Records shown:
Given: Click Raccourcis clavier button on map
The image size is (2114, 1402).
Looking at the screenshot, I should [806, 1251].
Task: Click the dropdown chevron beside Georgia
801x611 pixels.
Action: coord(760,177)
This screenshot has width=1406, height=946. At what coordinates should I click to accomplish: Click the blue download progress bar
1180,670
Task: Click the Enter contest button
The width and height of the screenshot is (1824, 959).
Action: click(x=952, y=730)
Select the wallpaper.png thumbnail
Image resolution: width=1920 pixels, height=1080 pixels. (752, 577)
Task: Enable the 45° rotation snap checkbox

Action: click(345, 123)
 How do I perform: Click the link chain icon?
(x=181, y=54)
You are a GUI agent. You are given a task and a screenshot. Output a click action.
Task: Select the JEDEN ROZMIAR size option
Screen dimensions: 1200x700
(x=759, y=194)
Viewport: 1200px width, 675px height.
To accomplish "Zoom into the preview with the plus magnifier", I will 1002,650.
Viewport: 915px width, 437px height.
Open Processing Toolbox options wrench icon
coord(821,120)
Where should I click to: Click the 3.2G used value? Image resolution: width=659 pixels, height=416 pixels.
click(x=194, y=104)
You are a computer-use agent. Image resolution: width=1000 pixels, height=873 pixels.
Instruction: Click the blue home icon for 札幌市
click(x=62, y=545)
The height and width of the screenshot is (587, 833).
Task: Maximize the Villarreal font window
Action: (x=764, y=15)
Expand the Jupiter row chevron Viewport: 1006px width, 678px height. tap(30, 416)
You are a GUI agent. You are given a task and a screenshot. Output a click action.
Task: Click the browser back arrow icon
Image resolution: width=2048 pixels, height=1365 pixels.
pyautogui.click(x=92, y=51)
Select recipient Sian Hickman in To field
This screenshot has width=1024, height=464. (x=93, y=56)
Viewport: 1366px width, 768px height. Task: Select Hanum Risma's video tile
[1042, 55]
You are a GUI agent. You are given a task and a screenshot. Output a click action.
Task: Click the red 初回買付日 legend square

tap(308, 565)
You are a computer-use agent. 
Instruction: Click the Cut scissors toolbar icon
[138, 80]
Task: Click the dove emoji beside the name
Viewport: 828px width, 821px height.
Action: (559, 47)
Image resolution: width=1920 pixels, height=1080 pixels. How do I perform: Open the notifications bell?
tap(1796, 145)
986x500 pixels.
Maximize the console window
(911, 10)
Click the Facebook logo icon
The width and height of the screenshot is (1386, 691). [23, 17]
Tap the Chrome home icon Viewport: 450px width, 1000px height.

Stated exercise: Pick out each line of the listing above that contains the string "icon", and copy those lines in the order they appear.

Output for this exercise:
 How do I perform: Click the link chain icon?
Open Processing Toolbox options wrench icon
Instruction: Click the blue home icon for 札幌市
Task: Click the browser back arrow icon
Instruction: Click the Cut scissors toolbar icon
Click the Facebook logo icon
Tap the Chrome home icon Viewport: 450px width, 1000px height.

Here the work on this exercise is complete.